ペットである亀のポロ、三十センチ程度の大きさのミシシッピアカミミガメの攻略である。
「世界を滅ぼすには手下が大勢必要だ。頼んだよゼニニ」
ゼニニはガーギーと鳴くとスケッチブックからひょいと出てきて、亀のポロと向きあった。すると何やら胴体の羽を前に出しポロの両頰を叩き始めた。
どうやら、亀の求愛行動を見よう見まねでやっているようだ。
「ゼニニ! 違うよ! 仲良くするんじゃなくて、こう、なんていうかな……もうちょっと厳しく」
ゼニニはガーギーと言いながら考えているようだった。
考えた末なのかゼニニは求愛行動をやめてかわりに鋭いくちばしで亀の頭をツツキ始めた。

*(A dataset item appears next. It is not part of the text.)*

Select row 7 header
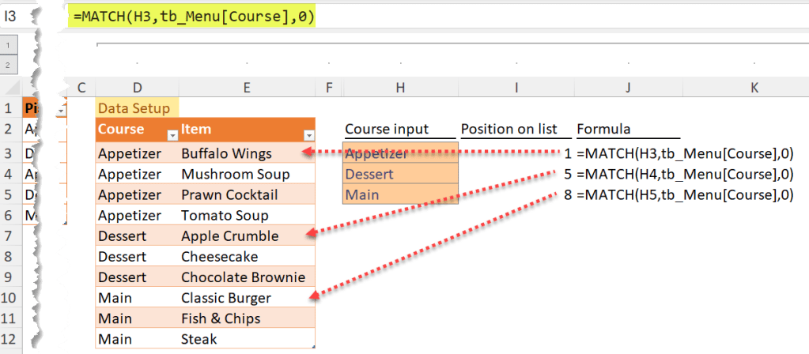[9, 235]
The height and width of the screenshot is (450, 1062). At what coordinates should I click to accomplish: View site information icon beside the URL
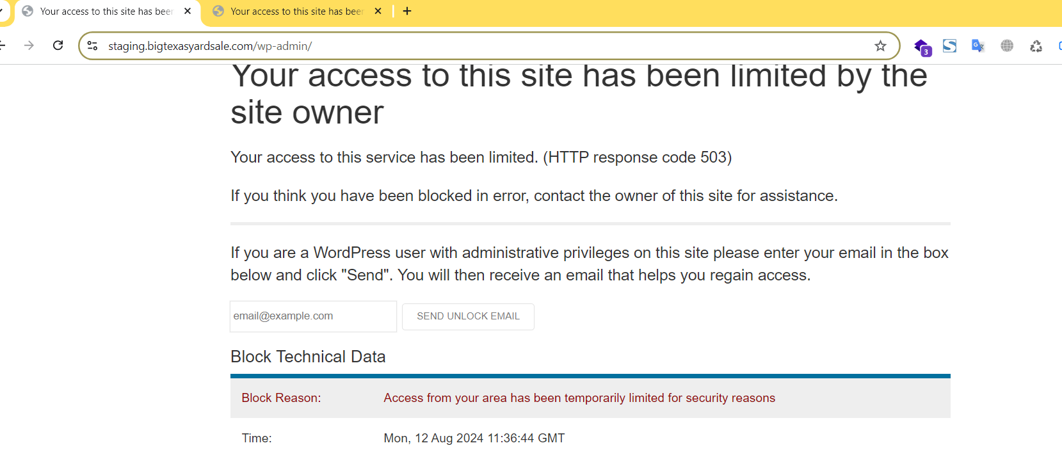(x=92, y=46)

「なんだ! やればできるじゃないか!ポロに勝つんだぞゼニニ」
しかし二、三回突付いたところで、ポロは首を窄めて甲羅の中にしまってしまった。
甲羅をいくら突いても、ポロは頭を出さない。
「あー、もういいや、のろまな亀なんていらない、ゼニニ食べちゃえ!」
ゼニニはガーギーと鳴くとむくむく巨大化し、二メートル程の大きさになると、甲羅ごとポロを丸呑みにしてしまった。
「よくやった! ゼニニ! 次に行くよ!」
僕はゼニニが巨大化したことに調子に乗っていった。